La cuestión no es lineal, claro. El mercado hace todo lo posible para que la personas se adapten a su demanda. Si hacen falta pilotos de avión, incentiva la formación de pilotos de avión. Si hacen falta sastres, incentiva la formación de sastres. Si hacen falta trabajadores baratos, dispara con una reforma laboral. El mercado vive de crear necesidades. La necesidad de pagar la comida, por ejemplo. De ahí en adelante, aparece un listado de tareas que alguien tiene que hacer. Lo ideal es que cada trabajador esté satisfecho con su trabajo y quiera hacerlo cada vez mejor. Ahí está la llave de la superación a nivel colectivo. En el modelo económico-político actual, los países en vías de desarrollo casi no tienen lugar para la pregunta sobre qué trabajo se quiere hacer. Se hace lo que hay. Elegir el trabajo es un privilegio: mayoritariamente elige el que menos necesita.
De acuerdo con un informe del fmi de fines de diciembre de 2017, para aumentar la competitividad en Argentina hay que diseñar un mercado laboral “más flexible”. Es decir, bajar las indemnizaciones porque “son elevadas”, limitar la cobertura de los convenios colectivos porque “son un problema” y bajar las contribuciones patronales. Otro concepto llamativo es que ya en esa fecha el fondo señalaba que el peso estaba sobrevaluado entre un 10 y un 25 por ciento. Justo el número que marcó la devaluación con la corrida cambiaria de la última semana. Justo cuando se anunció que la Argentina volvía al fondo.
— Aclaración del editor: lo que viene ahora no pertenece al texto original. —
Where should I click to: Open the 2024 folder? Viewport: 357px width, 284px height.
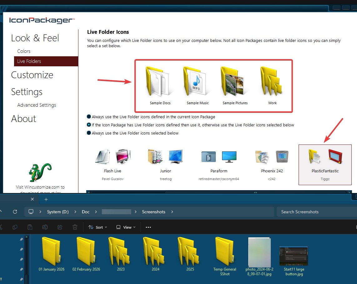(155, 254)
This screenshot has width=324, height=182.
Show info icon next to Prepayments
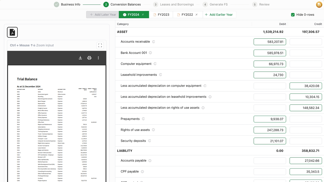coord(143,119)
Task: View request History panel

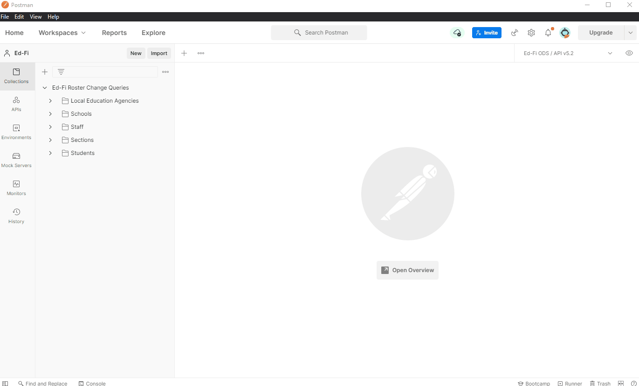Action: click(x=16, y=215)
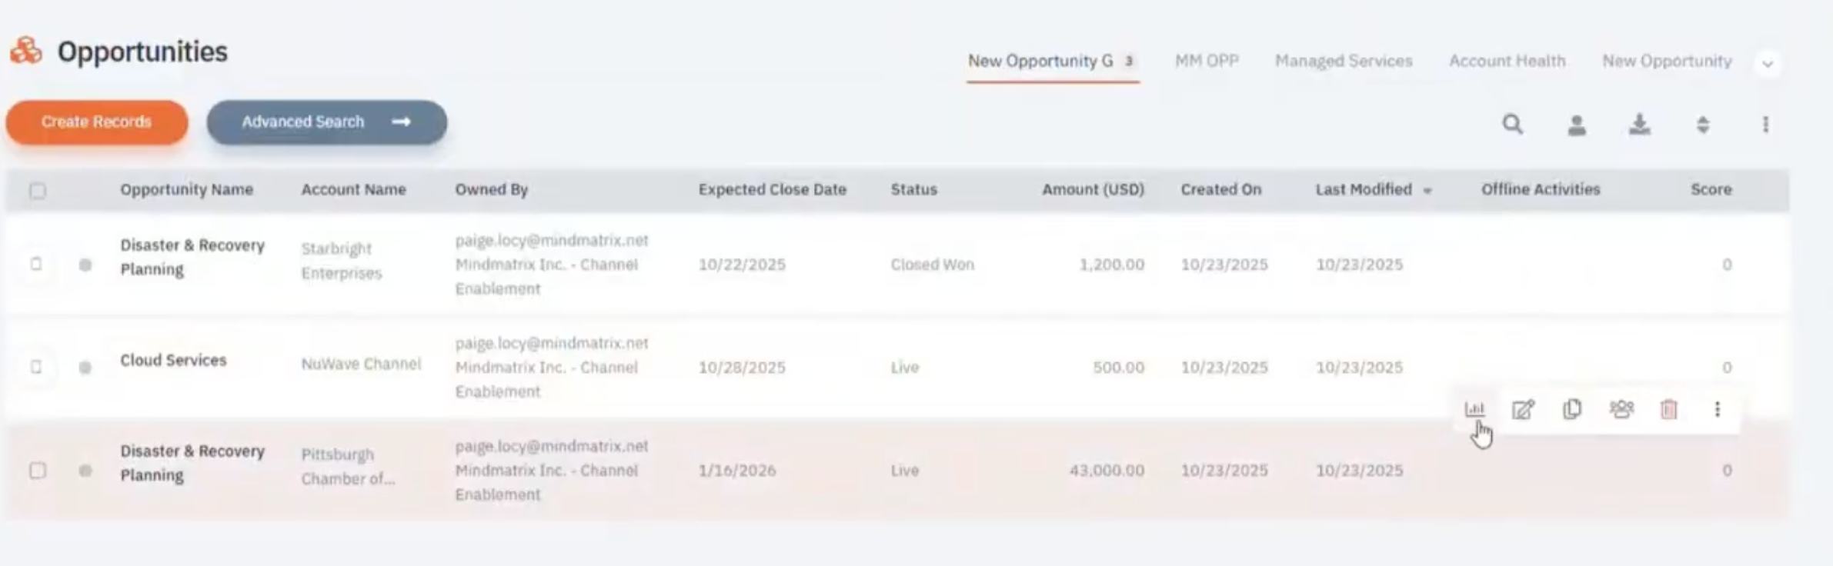1833x566 pixels.
Task: Open the bar chart analytics row action
Action: 1474,409
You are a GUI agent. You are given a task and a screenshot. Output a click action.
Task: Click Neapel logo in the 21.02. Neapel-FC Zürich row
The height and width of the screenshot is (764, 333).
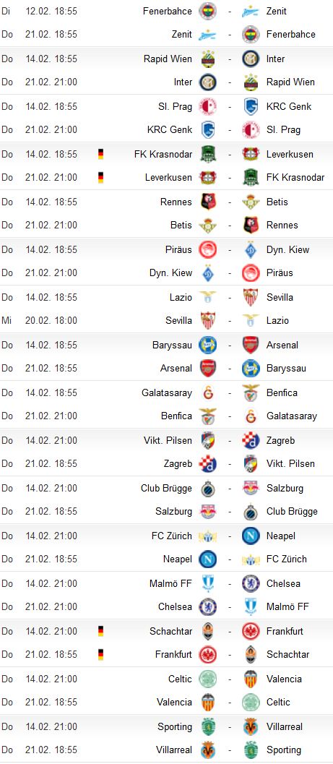click(208, 559)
Los indicadores que analiza un gobierno para gestionar un país –en especial los de plataforma neoliberal como el de Mauricio Macri– se construyen en base a datos económicos. Dos más dos es cuatro. Sacan de acá, ponen allá. Si los números cierran en los papeles, que dios se apiade del alma del que queda afuera del cálculo. La OIT relevó 180 países en los que se aplicó alguna vez un proyecto de flexibilización laboral. Los resultados fueron idénticos en todos los casos: nunca se mejoró el mapa laboral. Por el contrario, se allanó el terreno para concretar despidos e imponer contratos basura. En Suecia, por citar un caso contrario, una de las cadenas de comida rápida más importantes del mundo tuvo que negociar con el gobierno sueldos un 25% más altos, en relación a lo que paga en otros países, para desembarcar en esas tierras. Un trabajador precarizado es un arma caliente. Es lógico esquivar ese riesgo.
A esta altura de las circunstancias, con la reforma en cuenta regresiva para el despegue, sólo se busca que los trabajadores argentinos estén sometidos a una mayor intensidad, que ganen menos en dólares, que descansen casi nada y, para peor, que pierdan estabilidad. El mes del mundial de fútbol será el laboratorio social para deslizar los cambios. Desde un análisis obvio, además de que es inaceptable el avasallamiento de los derechos que quiere imponer esta nueva vieja ley, el proyecto está equivocado desde el primer punto. Incluso es contraproducente para los empresarios que la redactaron: la gente feliz con lo que hace es más productiva. Pero, se sabe, los países en vías de desarrollo no están autorizados a tomar decisiones.